Be Patient: Public Narratives Change Slowly
Especially if the prevailing public narrative is built on previous research.
If you’re a researcher who wants to be an effective public expert, there’s a transition you need to make that almost no one talks about: from a) living inside research time (here’s what the research now says, adjust accordingly) to b) understanding public narratives and their slower timelines of change.
Option a)—a flat declaration, here’s the research, take it or leave it—is where most researchers get stuck. Option b) isn’t “dumbing down” the research—rather, it’s you becoming aware and then sophisticated about the discourses into which the research must fit and be framed. It’s accepting that, even though you don’t like where the public narrative is, it’s going to take a lot more than just a new finding to change minds. As a public expert, you should be in it for the long haul.
Accepting all this is especially difficult when the media is involved in producing the prevailing public narrative, because we’ve all been trained to think it’s the media’s job to inform and educate the public—to help change public narratives when the evidence says so. But that’s the (ideal) dynamic of a research narrative, not a prevailing public one. (And the media is often a trailing indicator of the public narrative, not a driver.)
Changing the Narrative: Reducing Food Waste & Loss as Climate Action
Here’s an interesting example of this disjunction. Anthropocene Magazine reported last week on new research finding that reducing food loss and waste globally—a often-touted-as-major-but-never-taken pathway to reducing global greenhouse emissions—would actually catalyze food price decreases and subsequent food consumption increases. Those consumption increases would, in turn, drive production and distribution that would wipe out more than half of the avoided emissions benefits of the original food loss and waste reduction.
It’s a classic “rebound effect,” similar to when increasing fuel-use efficiency has just led to increased use of fuel. And, in fact, this new finding for a rebound effect from food loss and waste reduction is a major reversal of a long-standing claim in the climate science literature advocating for food waste and loss reduction as a pillar of climate action. The finding should be major news in climate science, activist and policy discourse. (Indeed, the rebound effect and tradeoffs around it were the thrust of the whole paper.)

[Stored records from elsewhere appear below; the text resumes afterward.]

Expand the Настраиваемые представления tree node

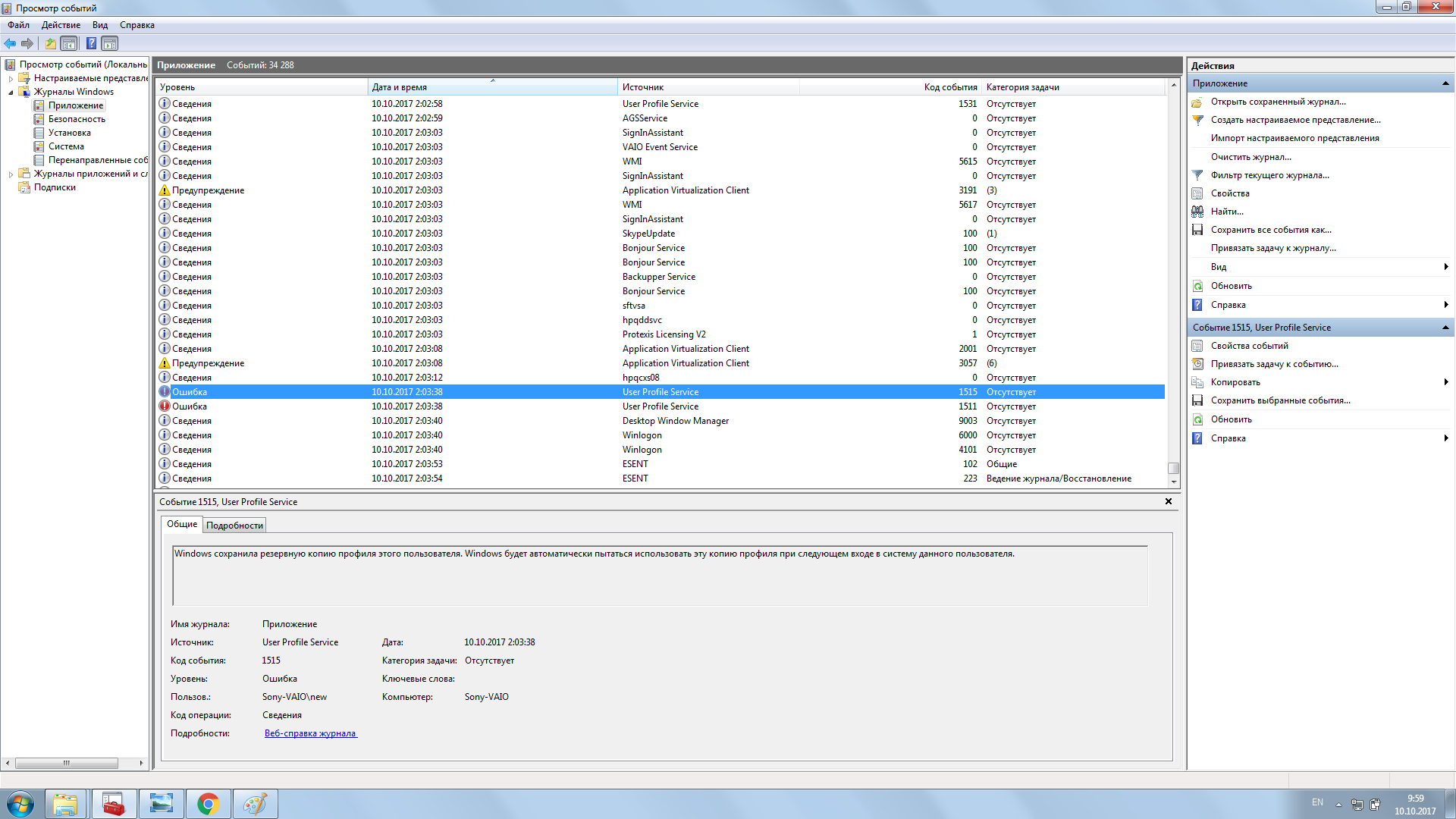coord(11,78)
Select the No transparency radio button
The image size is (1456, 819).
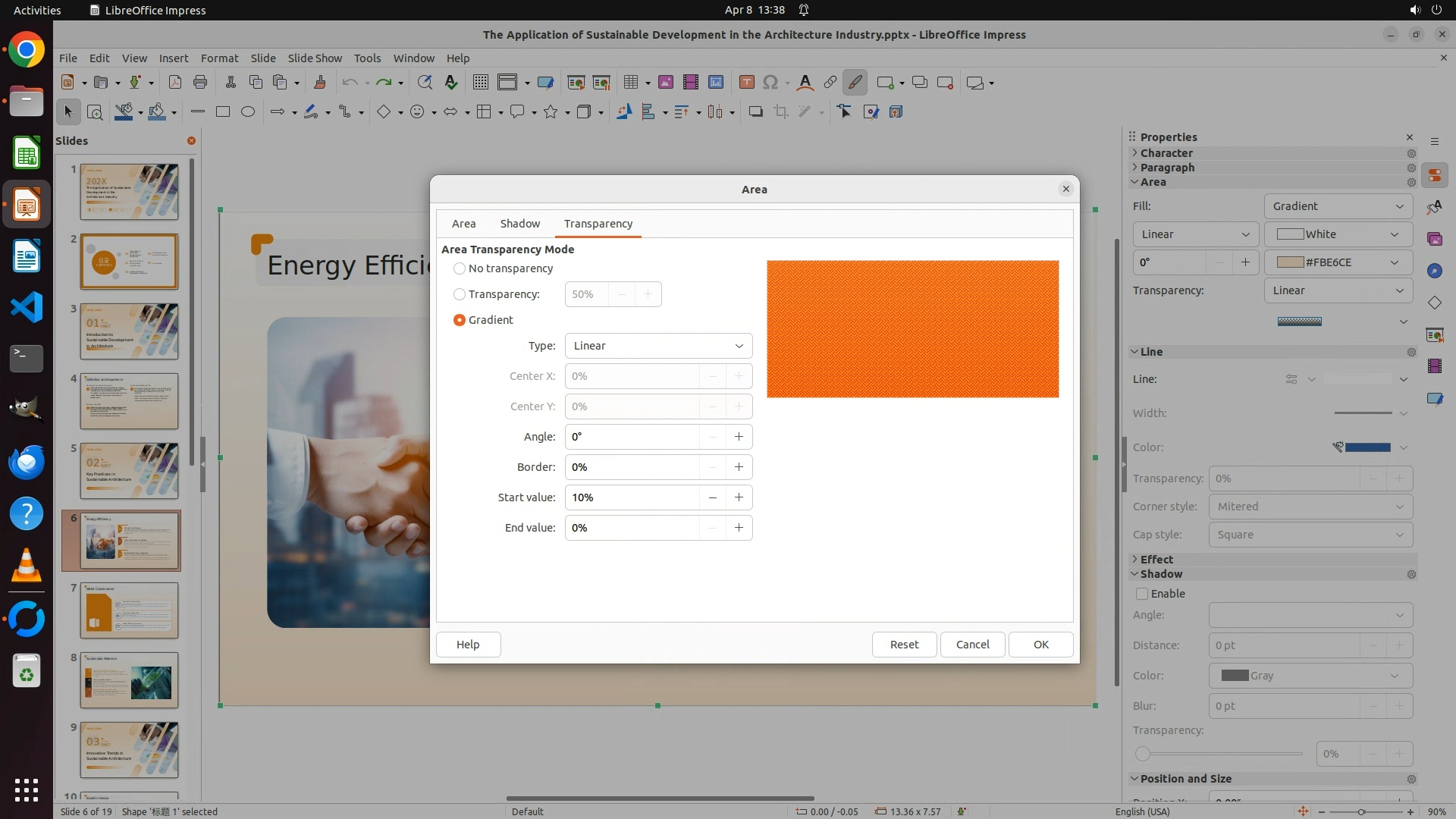(460, 268)
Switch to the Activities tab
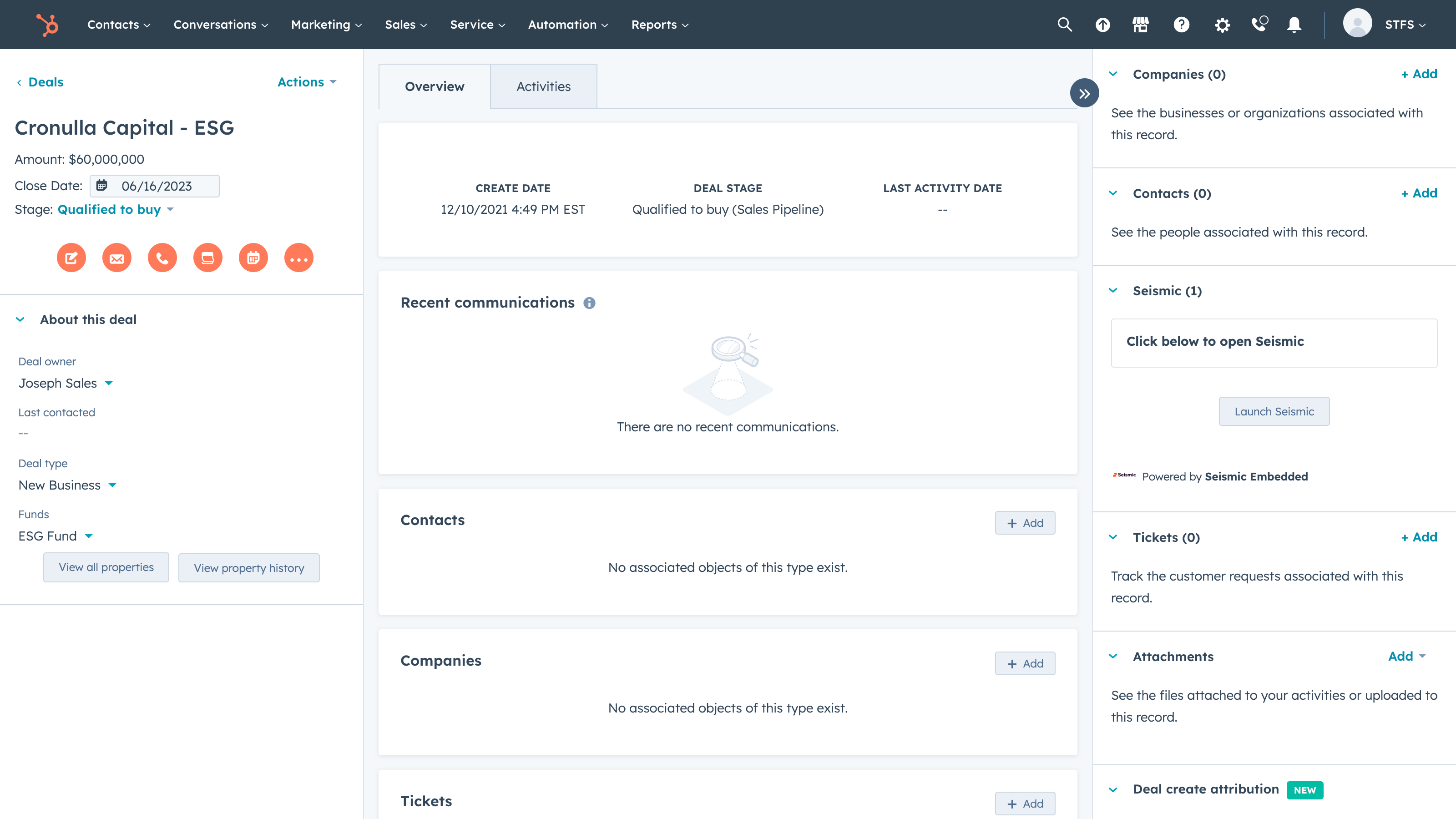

However, the paper also had incidental good news: Those lower food prices and increased food consumption would also benefit food security for many millions of people—especially people in low-income countries. According to Anthropocene, “in sub-Saharan Africa more food at cheaper prices would increase the availability of calories by 320 per person, per day—which makes up 16% of the daily calorie intake that’s recommended for a healthy diet.” The paper briefly discusses that any attempt by policymakers to repress the rebound effects from reducing food waste and loss would also repress these gains in food security. Again, these points—the gains in food security from the rebound effect and the tradeoffs between food security and environmental gains in managing the rebound effect—are subordinate points in the paper. (Here’s the full paper.)
Ken Caldeira of Breakthrough Energy, who will be a guest on my podcast coming up this fall and whom I respect immensely, tweeted out this subtle, puckish take on the Anthropocene piece:
Other scientists (responding to Ken) were less subtle in their complaints:
Even a co-author of the paper weighed in:
These researchers are all living on research time, and so all these takes are bad. The prevailing public narrative the paper was written to address—a narrative promoted for over a decade by science—is the narrative about reducing food loss and waste as an important climate-action pathway. Just look at the title of the paper: “Rebound effects could offset more than one half of avoided food loss and waste.” It doesn’t even mention what’s being offset because everyone knows—especially the self-selected and hyper-climate-aware audience of Anthropocene Magazine.
Be Such a Scientist, But Also Be a Public Expert
What’s going on here? I’d say the scientists tweeting in response to Anthropocene’s article are asking Anthropocene (and its readers) to behave like scientists—to respond to the new findings, pivot to a new narrative supported by those findings, and abandon the old prevailing scientific narrative. Something like: Oops, food waste and loss wasn’t much about climate action, after all. It’s now about food security. Carry on.
But if you’re not a scientist, you might understand that making this sudden pivot could be less than smooth. For instance: Imagine if you were a US policymaker who has been struggling for a decade to get action on food waste and loss to counteract climate change, only to see this study. Well of course you’d have questions and would have to reassess—that’s essential for promoting science-based policy. But let’s not pretend that shift wouldn’t come without major dislocations for policy approaches you’d be anchored to for quite a while, not to mention important parts of your constituency. Let’s not pretend that you might not want to see more data and some confirmatory takes (if not more studies) from researchers outside the study.
Researchers like to bitch about the media, and I’m sometimes sympathetic. But researchers are also often wildly unrealistic about the media’s role in the world (it’s not your stenographer) and the hard work it takes to change a public narrative. Reducing food waste and loss as climate action has been a major public narrative, and the public anchors on public narratives. Changing that narrative because of new science requires contextualizing the new knowledge within the persistence of the old narrative as well as acknowledging and managing the uncomfortable truth (for non-researchers) that policies based on research are only as good as the research.